• _WHAT THE EXERCISE ASKS_: Exclude the pictures. Transcribe, exactly as written, the lines from the one with "770x494 pixels. How" through the end of the entries below.

╭──

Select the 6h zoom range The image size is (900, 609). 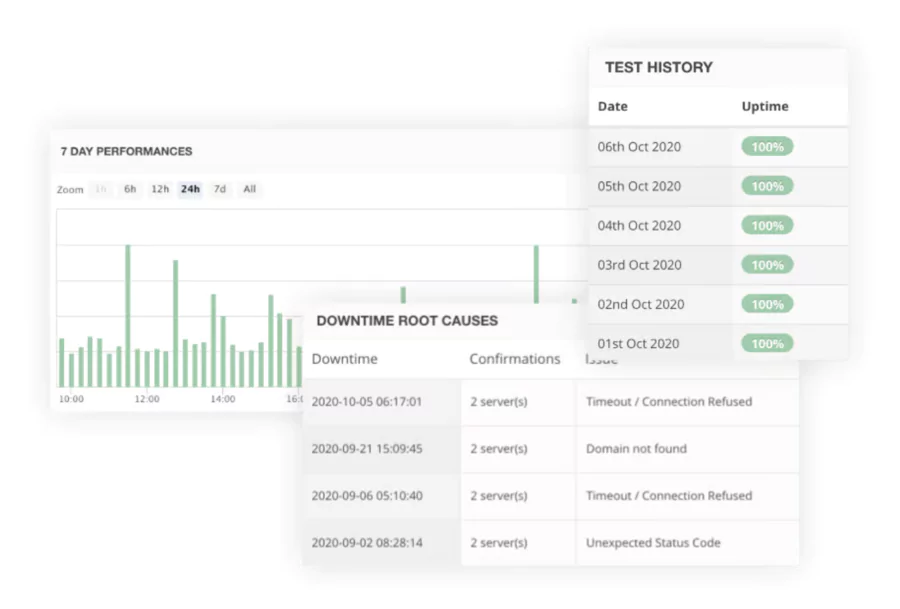coord(130,189)
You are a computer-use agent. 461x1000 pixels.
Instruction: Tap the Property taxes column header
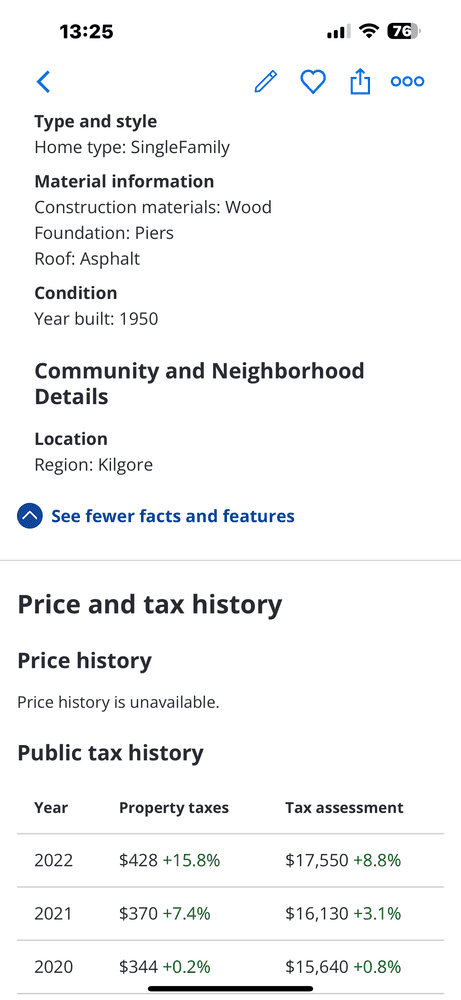tap(174, 807)
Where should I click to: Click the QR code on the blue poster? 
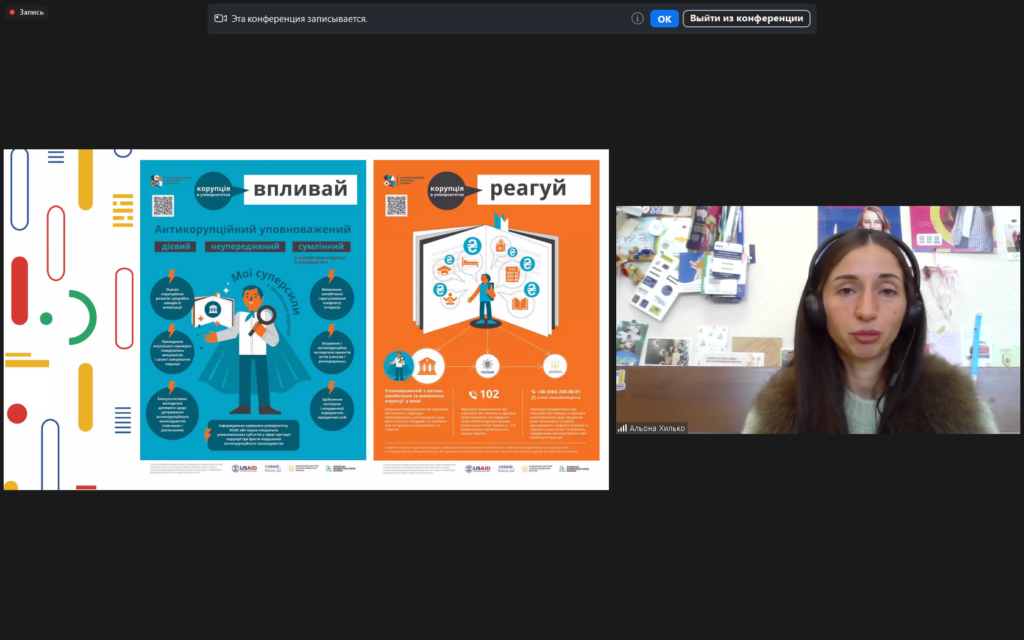(x=163, y=205)
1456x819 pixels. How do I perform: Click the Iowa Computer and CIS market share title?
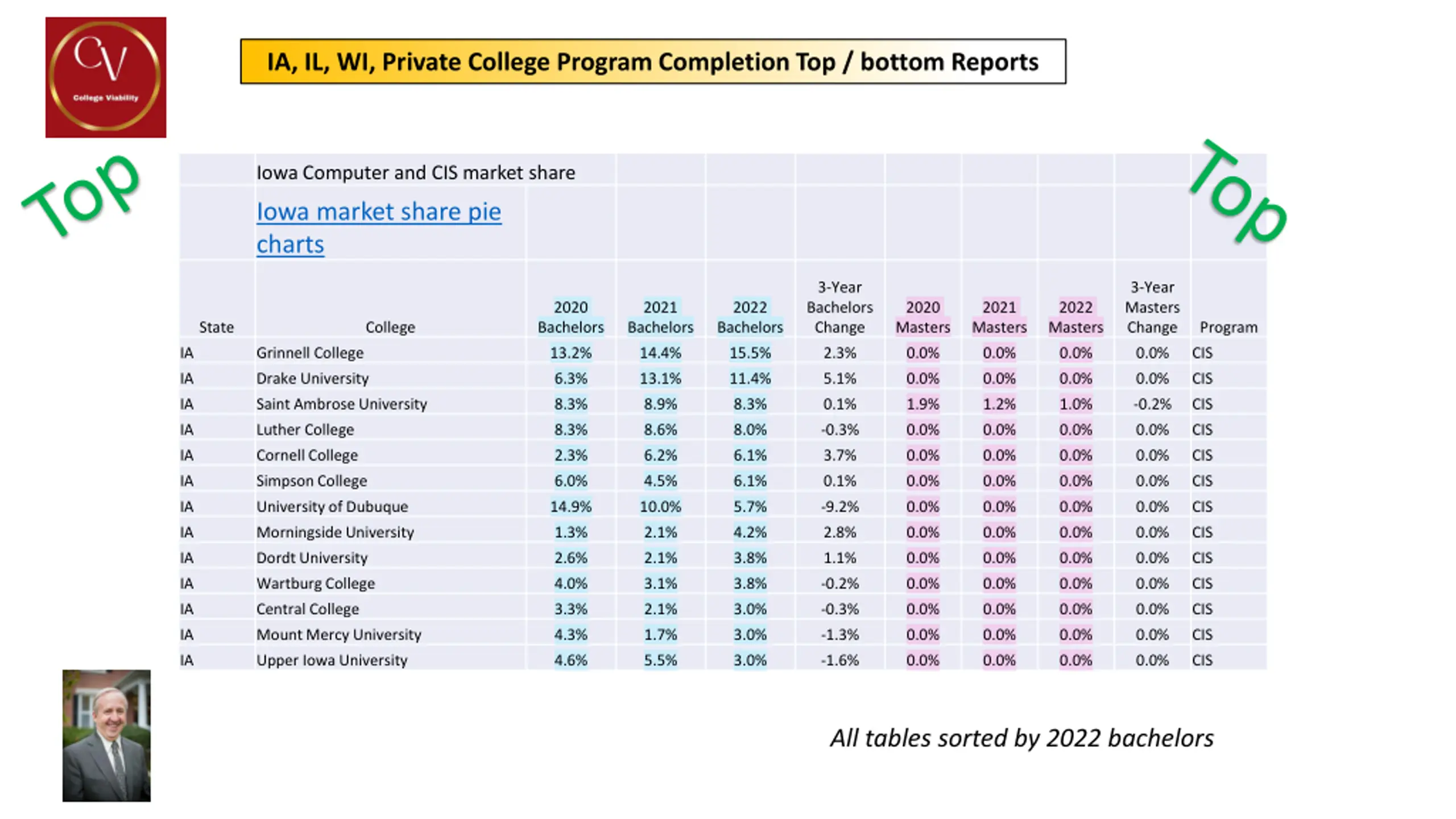[416, 172]
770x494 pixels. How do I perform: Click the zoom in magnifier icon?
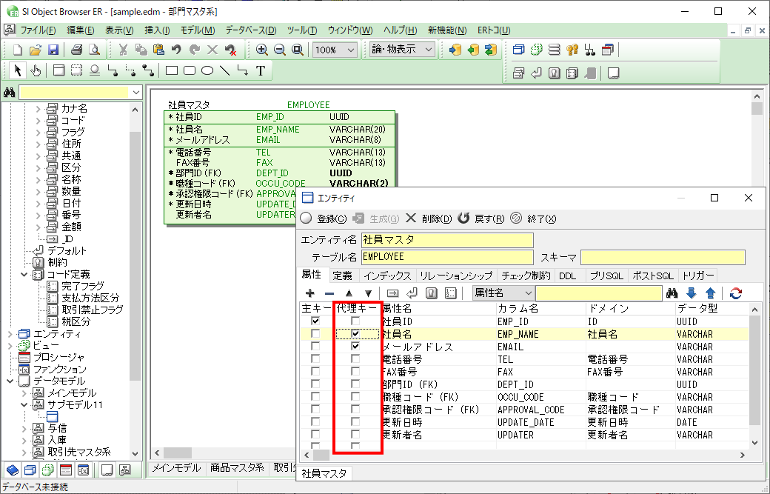click(262, 49)
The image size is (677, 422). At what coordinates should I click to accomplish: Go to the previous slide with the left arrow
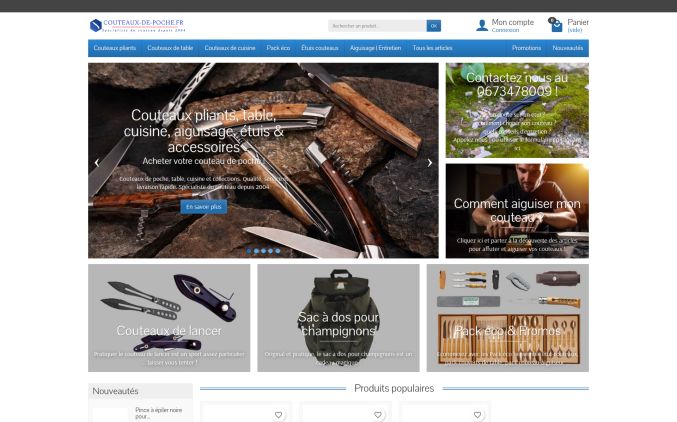coord(97,163)
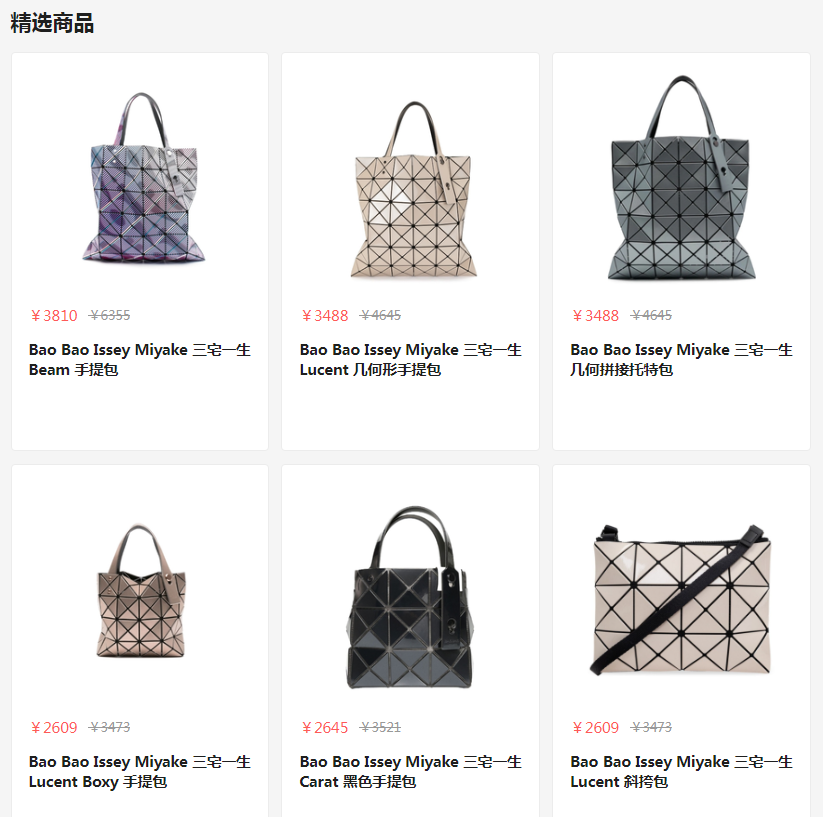Select the ¥3810 sale price of Beam bag
Viewport: 823px width, 817px height.
tap(54, 315)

╰──

• _EXERCISE SOLUTION_:
770x494 pixels. How do I perform: Click the zoom in magnifier icon?
click(262, 49)
The image size is (677, 422). At what coordinates should I click to accomplish: Go to the previous slide with the left arrow
coord(97,163)
Select the ¥3810 sale price of Beam bag
Viewport: 823px width, 817px height.
tap(54, 315)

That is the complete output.